-- MATERIALS PROVIDED --
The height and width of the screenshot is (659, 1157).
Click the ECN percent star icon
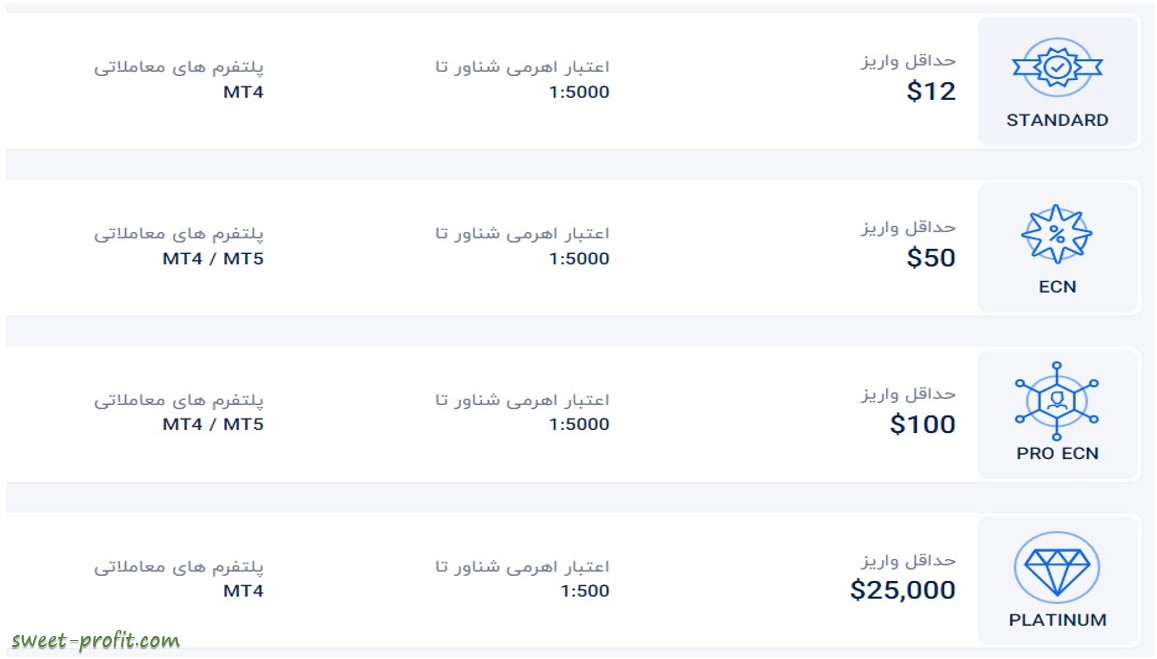tap(1057, 235)
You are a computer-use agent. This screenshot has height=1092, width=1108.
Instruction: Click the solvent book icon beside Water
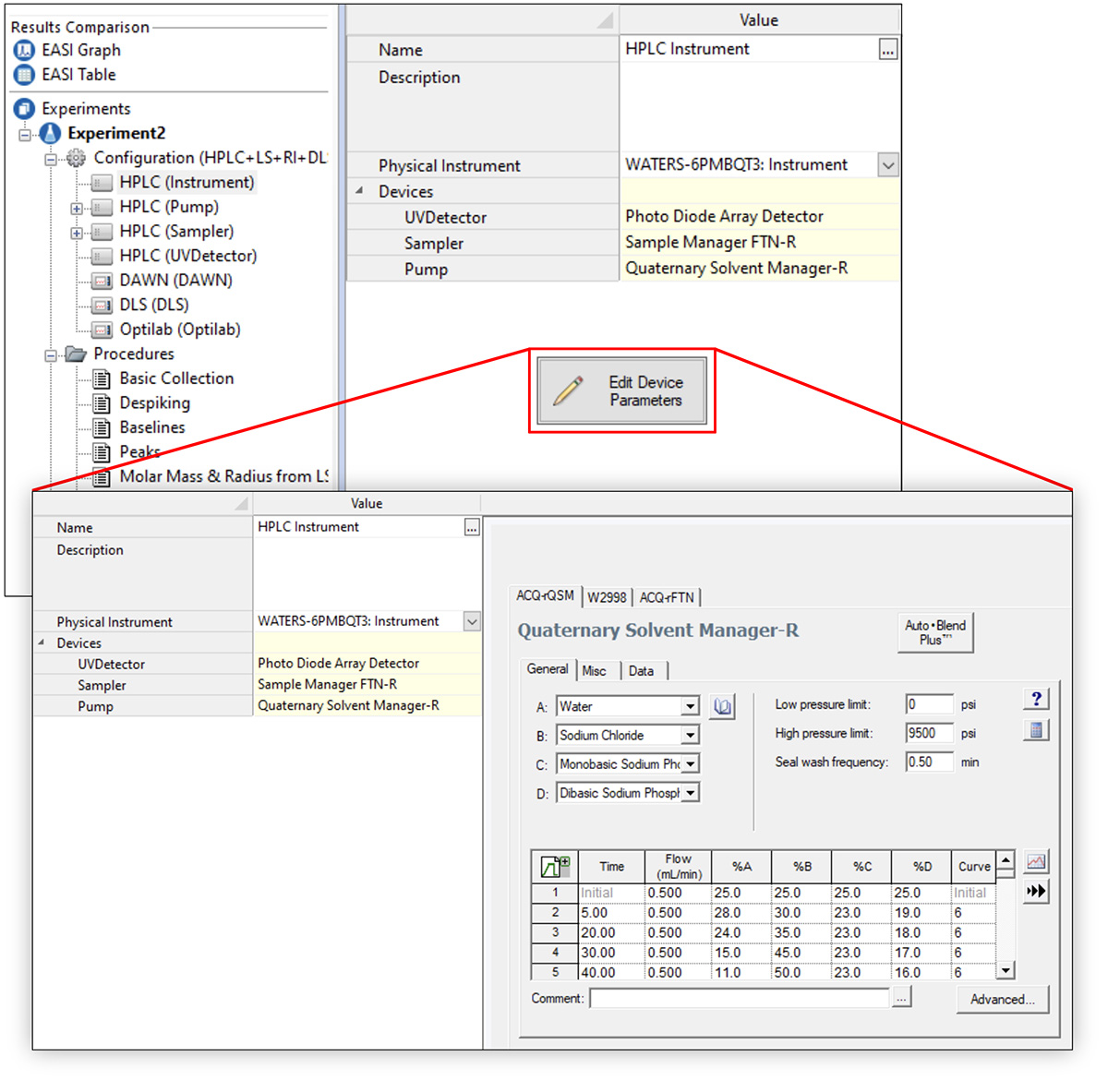coord(723,707)
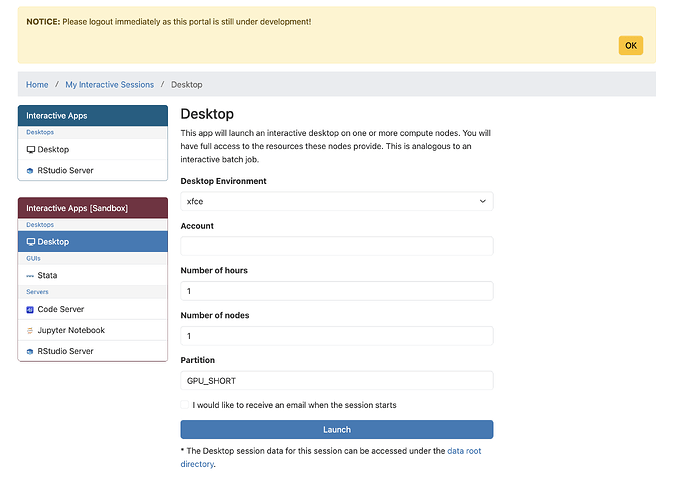Go to the Home breadcrumb
This screenshot has height=486, width=690.
click(37, 85)
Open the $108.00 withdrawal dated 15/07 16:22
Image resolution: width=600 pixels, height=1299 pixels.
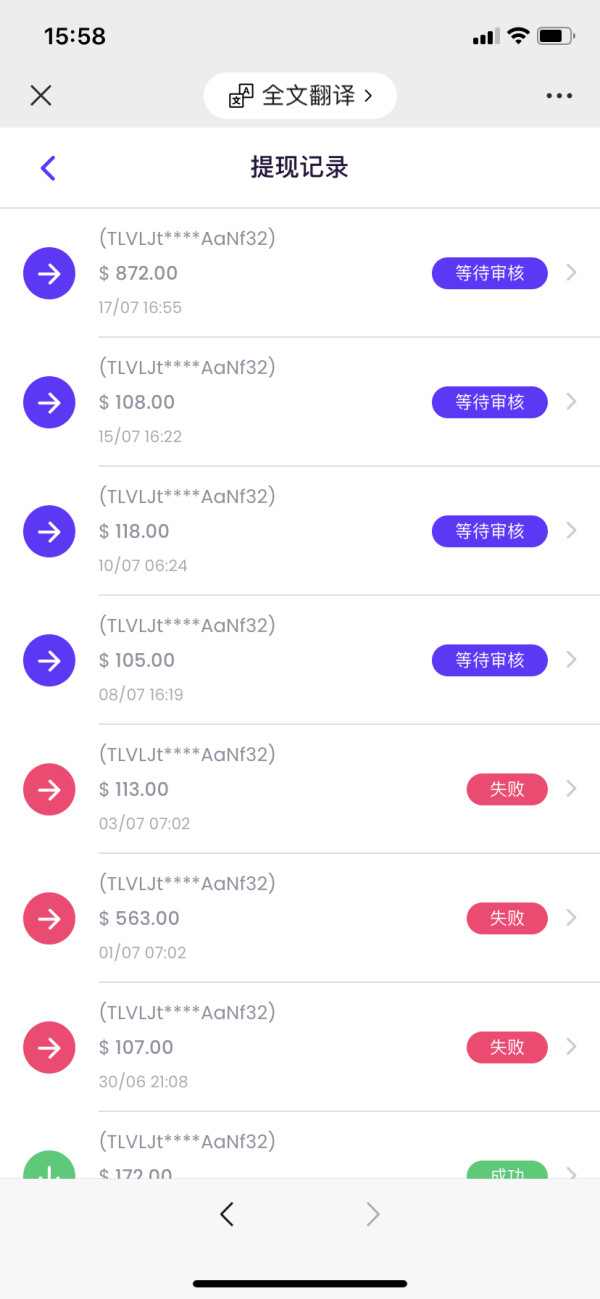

-- EXERCISE INSTRUCTIONS --
Please set down every record exactly as it appears, leaving out the pictures.

-- RESULT --
The height and width of the screenshot is (659, 1157).
Click the ECN percent star icon
tap(1057, 235)
You are a computer-use agent. This screenshot has height=1092, width=1108.
Instruction: Click the solvent book icon beside Water
coord(723,707)
Go to the Home breadcrumb
This screenshot has height=486, width=690.
click(37, 85)
Open the $108.00 withdrawal dated 15/07 16:22
Image resolution: width=600 pixels, height=1299 pixels.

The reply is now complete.